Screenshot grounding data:
-- Opening Marker --

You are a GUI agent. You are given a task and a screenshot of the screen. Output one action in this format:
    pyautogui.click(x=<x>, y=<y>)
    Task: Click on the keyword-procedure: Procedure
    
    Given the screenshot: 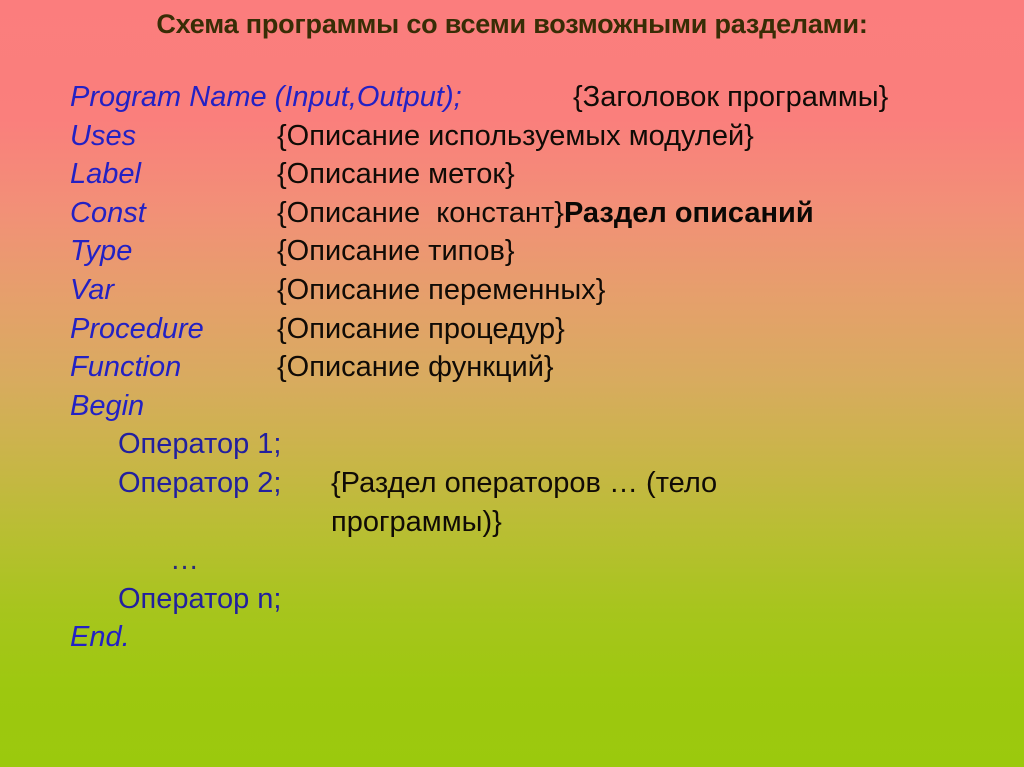 What is the action you would take?
    pyautogui.click(x=137, y=328)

-- Closing Marker --

Can you edit the items from the start through the line with "Task: Click on" so that "GUI agent" becomes "desktop agent", and leave every other part of those lines the same?

You are a desktop agent. You are given a task and a screenshot of the screen. Output one action in this format:
    pyautogui.click(x=<x>, y=<y>)
    Task: Click on the keyword-procedure: Procedure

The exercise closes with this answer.